### About this exercise
If pictures appear in the lines below, skip them and copy exactly the lines from the one containing "The width and height of the screenshot is (875, 676)." through the one containing "1568x751 pixels.", and nothing else.

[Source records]
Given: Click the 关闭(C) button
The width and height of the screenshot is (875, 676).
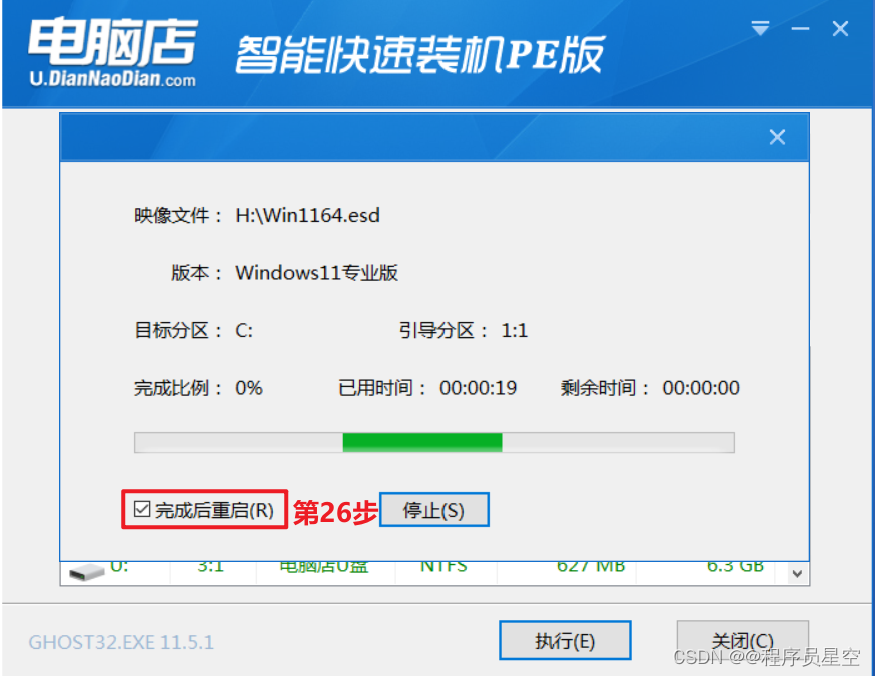Looking at the screenshot, I should (x=742, y=640).
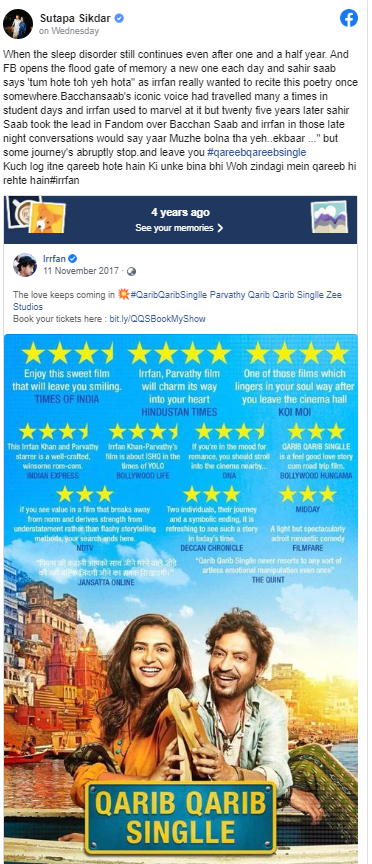Open the Qarib Qarib Singlle poster image
Screen dimensions: 372x864
tap(181, 599)
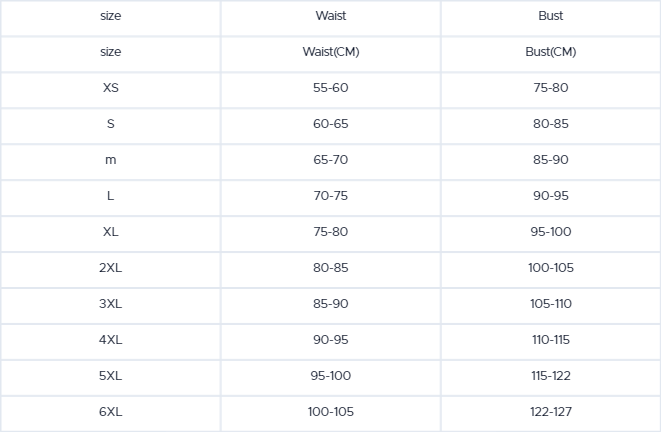Image resolution: width=661 pixels, height=432 pixels.
Task: Click the Waist column header
Action: (330, 16)
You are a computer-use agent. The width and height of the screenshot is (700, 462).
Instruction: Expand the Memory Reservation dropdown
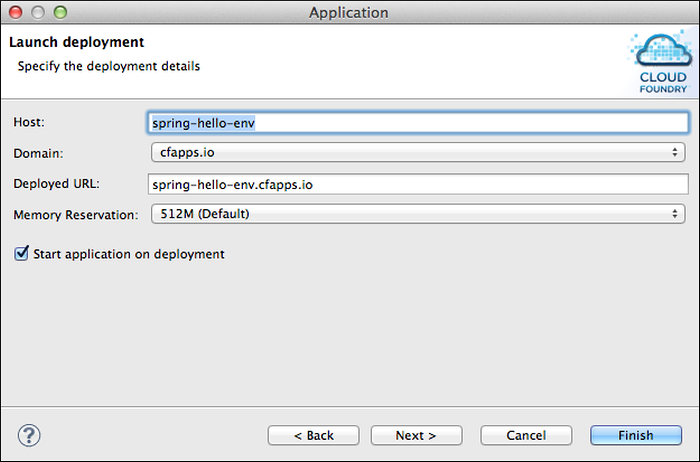click(416, 214)
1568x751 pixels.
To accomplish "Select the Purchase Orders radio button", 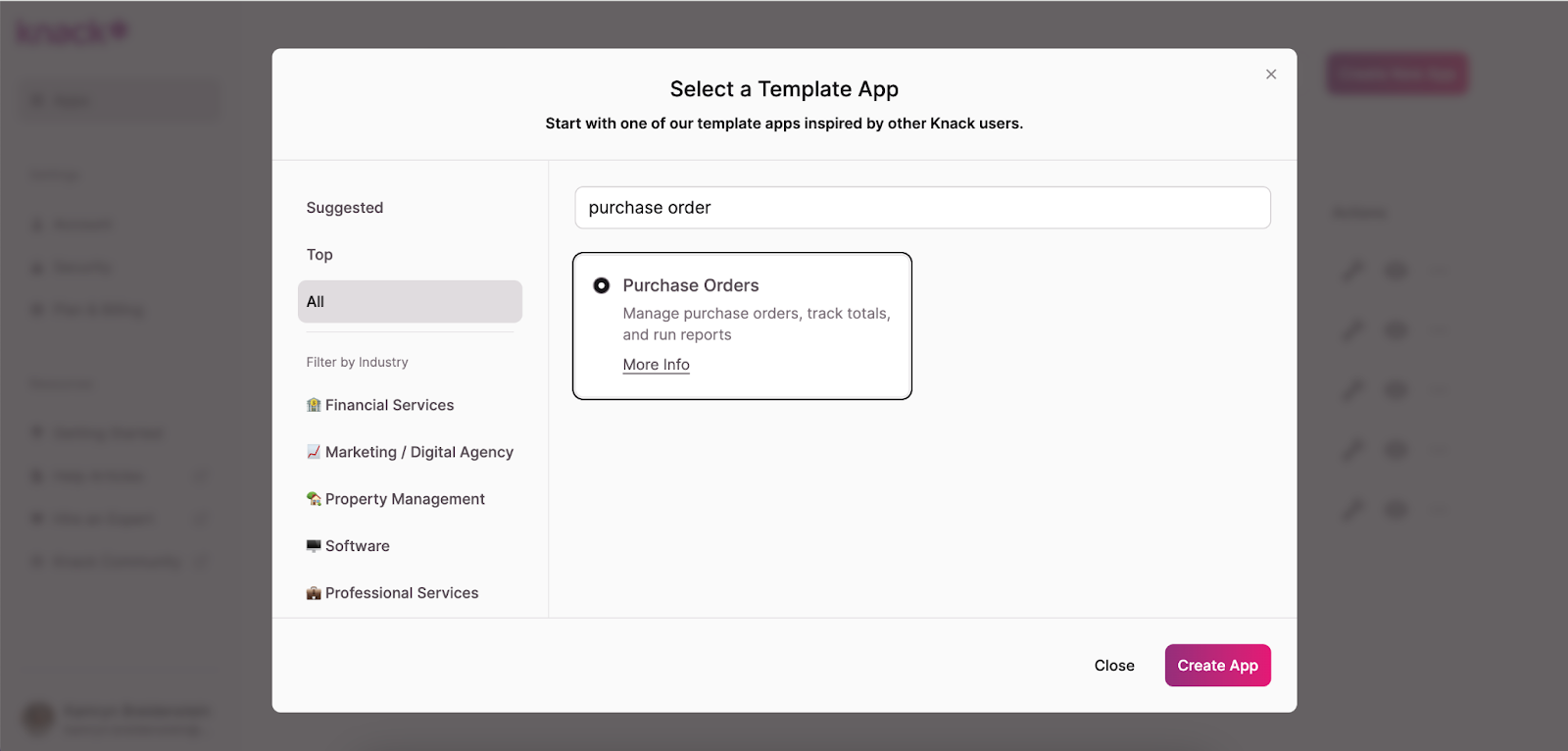I will [602, 285].
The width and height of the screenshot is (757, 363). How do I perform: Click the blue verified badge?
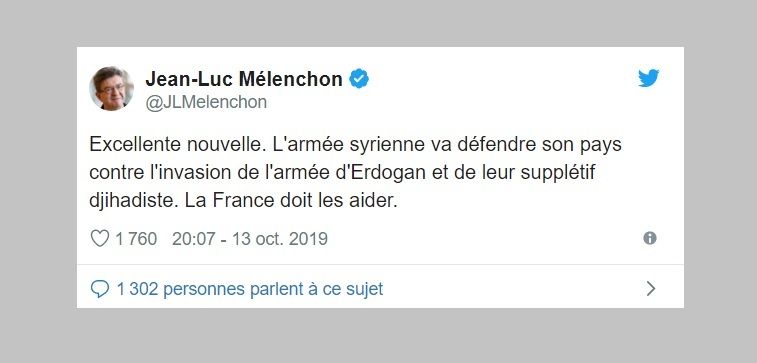click(x=359, y=79)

### Response
The width and height of the screenshot is (875, 676).
Looking at the screenshot, I should (x=742, y=640).
Open the Qarib Qarib Singlle poster image
Screen dimensions: 372x864
tap(181, 599)
Image resolution: width=661 pixels, height=432 pixels.
Task: Click the Waist column header
Action: (330, 16)
You are a computer-use agent. The width and height of the screenshot is (700, 462).
Instruction: Expand the Memory Reservation dropdown
click(416, 214)
1568x751 pixels.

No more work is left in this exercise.